▸ Text to read
____
With all that seems to be going on in Berea with the Browns these days, it would hardly shock if their mission statement was cribbed from the Japanese proverb that says “Vision without action is a daydream. Action without vision is a nightmare.”
Demonstrating a propensity to effectively alternate between daydreams and nightmares while keeping reality at arms length, the Browns have no idea where they’re going ... so to them any road will do. And because the sun has set and it’s another new day, there’s another new road for the Browns.
In what surely will go down as one of the more memorable press briefings by the Browns in recent memory, GM Phil Savage, in the course of but minutes, left fans on Tuesday wondering exactly what he and his wreck of a franchise are trying to accomplish this season.
Initially, Savage laid out the case that the objective is to win, saying “Some people think we're doing some kind of experiment, but we’re not. We are trying to win. Unfortunately, things got derailed Sunday before we even got started. Obviously, we have to play better. I think our team knows we’re very serious about winning, and I think they'll have confidence in whoever we put out there.”
But if that really is the case, which is unlikely, surely it was completely undermined a few minutes later when Savage essentially relegated winning to an afterthought when he said: “The important thing in the big picture is that we develop Brady Quinn in the right way. That is the most important thing that we have to do this year. That's what we’re trying to do. . . . And win.”
Seeing the quote really doesn’t do justice to how that message was delivered. The “and win” wasn’t said for emphasis. Far from it. It was a tagged on afterthought when Savage suddenly realized that he had just told season ticket holders and everyone else who owner Randy Lerner is counting on to financially and emotionally support this franchise that nothing, not winning, not preparation or professional effort, not even credibility, is more important than developing Brady Quinn. (You can hear the press conference by going to the Browns official website, clicking on the multimedia tab and searching for Savage’s September 11 press conference.)
____
▸ Source data
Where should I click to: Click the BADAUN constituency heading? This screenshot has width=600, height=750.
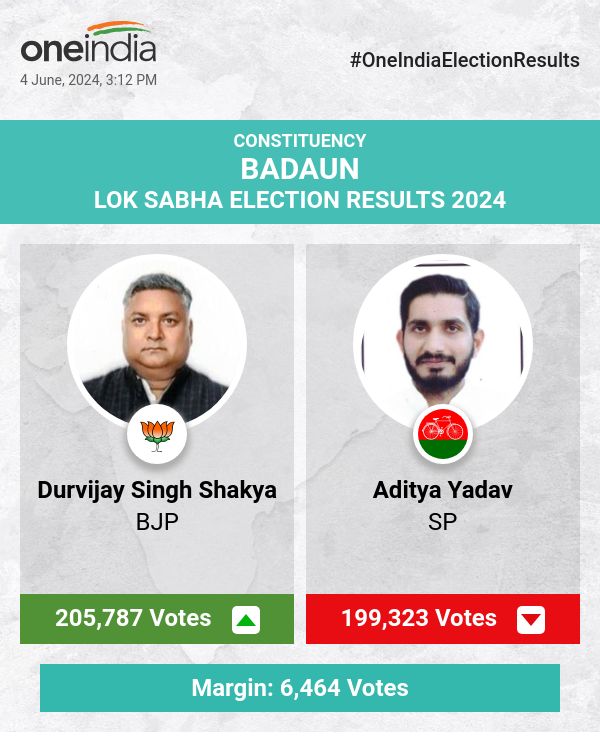(x=300, y=169)
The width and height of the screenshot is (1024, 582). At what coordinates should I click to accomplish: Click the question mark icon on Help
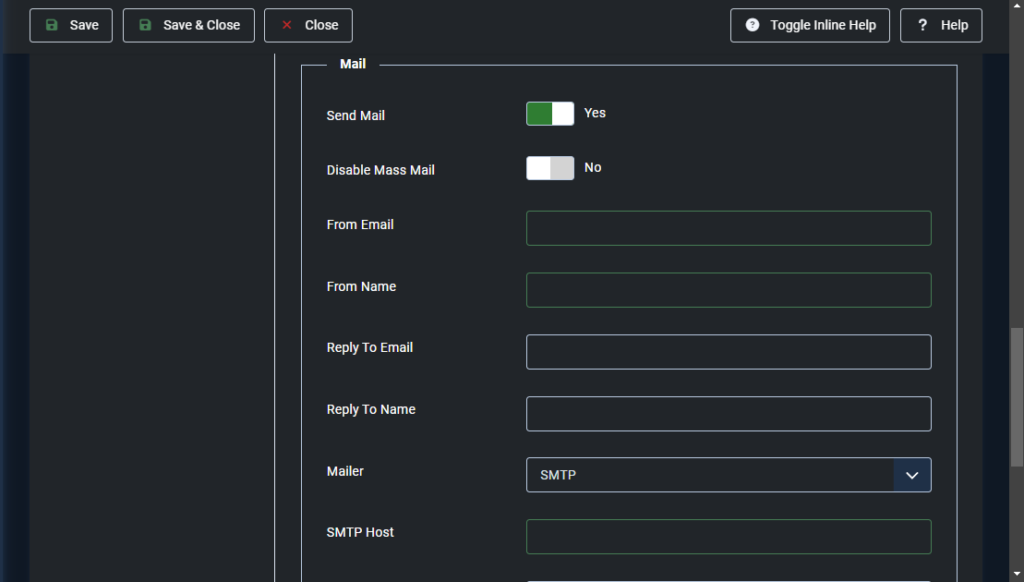click(922, 25)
____
▸ Actions to take
(1) Can you turn the paragraph of the Browns column that begins "Initially, Savage laid out" into a short bulleted list that keeps its main facts?
(2) Could you copy, word for word, the passage of the Browns column starting at "In what surely" and ending at "accomplish this season."?

▸ Results in order
(1)
- GM Phil Savage first argued that the team's objective is to win.
- He rejected the view that the Browns are running some kind of experiment.
- He said things got derailed Sunday before the team even got started, and that the team has to play better.
- He said the players know the club is serious about winning and will have confidence in whoever is put on the field.

(2)
In what surely will go down as one of the more memorable press briefings by the Browns in recent memory, GM Phil Savage, in the course of but minutes, left fans on Tuesday wondering exactly what he and his wreck of a franchise are trying to accomplish this season.